When it comes to competition, cyberpreneurs should be on red alert. “It’s so easy to start a website and just start selling stuff. In many cases, you’ve got people out there stealing your ideas,” says Reuter, whose online clients include a clothing shop targeted to college students and the developer of a gaming app. It’s also important to shield your online business from cyberhacking. “You need to protect yourself,” Reuter notes, “because that could sink your business pretty quick.”

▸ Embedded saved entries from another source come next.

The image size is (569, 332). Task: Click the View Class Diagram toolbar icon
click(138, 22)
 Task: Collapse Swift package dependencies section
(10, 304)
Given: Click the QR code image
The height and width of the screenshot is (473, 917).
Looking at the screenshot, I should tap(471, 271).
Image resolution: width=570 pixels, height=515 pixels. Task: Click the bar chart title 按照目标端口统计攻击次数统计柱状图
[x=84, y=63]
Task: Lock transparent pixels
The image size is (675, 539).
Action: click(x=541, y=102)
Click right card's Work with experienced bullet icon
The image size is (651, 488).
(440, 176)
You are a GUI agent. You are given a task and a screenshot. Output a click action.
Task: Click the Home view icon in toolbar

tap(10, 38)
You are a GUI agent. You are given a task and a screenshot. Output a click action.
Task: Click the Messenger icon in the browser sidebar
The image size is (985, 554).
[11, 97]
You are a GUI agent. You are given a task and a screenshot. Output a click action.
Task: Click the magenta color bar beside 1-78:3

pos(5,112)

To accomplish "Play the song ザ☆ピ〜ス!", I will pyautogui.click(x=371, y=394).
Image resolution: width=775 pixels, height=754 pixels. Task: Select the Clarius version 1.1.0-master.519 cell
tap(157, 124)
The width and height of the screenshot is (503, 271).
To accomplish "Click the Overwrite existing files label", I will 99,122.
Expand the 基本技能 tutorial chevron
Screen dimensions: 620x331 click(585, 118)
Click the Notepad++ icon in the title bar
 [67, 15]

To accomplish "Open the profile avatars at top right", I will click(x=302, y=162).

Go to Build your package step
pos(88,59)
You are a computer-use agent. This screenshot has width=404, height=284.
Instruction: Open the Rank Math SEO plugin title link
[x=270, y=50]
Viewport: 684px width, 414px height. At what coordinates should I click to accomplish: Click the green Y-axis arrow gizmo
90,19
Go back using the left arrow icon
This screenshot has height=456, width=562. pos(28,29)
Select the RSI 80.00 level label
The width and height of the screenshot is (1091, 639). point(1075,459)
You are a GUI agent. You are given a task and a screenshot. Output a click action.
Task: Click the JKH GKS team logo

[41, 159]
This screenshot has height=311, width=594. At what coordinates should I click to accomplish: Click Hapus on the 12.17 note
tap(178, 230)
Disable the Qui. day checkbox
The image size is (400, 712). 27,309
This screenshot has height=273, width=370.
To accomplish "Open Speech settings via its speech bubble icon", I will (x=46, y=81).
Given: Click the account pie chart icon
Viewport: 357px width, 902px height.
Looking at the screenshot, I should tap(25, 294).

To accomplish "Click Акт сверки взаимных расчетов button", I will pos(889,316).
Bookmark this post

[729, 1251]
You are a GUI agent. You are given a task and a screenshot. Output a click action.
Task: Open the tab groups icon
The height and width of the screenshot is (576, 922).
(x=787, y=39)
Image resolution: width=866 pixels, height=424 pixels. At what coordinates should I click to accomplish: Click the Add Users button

In many ways, starting an online business is similar to building a brick-and-mortar storefront. Both require decisions about incorporating, setting up by-laws and drawing up shareholder agreements. New cyber-companies, however, may have a tougher time establishing credibility, especially with older customers. “It’s easier to pretend to be a business online than it is to pretend to be a business with a physical location,” O’Connell says. Good internet connection speeds, a team that can focus on social media and search engine optimizations, and frequent website updates are must-haves. And waiting on government entities to review your paperwork can take much longer than you think, so be prepared for delays.
Most importantly, get legal and financial advice up front—before you dive headfirst into that big online money-maker. “It’s much easier and cheaper to prevent a mistake,” O’Connell points out, “than to fix one.”
In many ways, starting an online business is similar to building a brick-and-mortar storefront. Both require decisions about incorporating, setting up by-laws and drawing up shareholder agreements.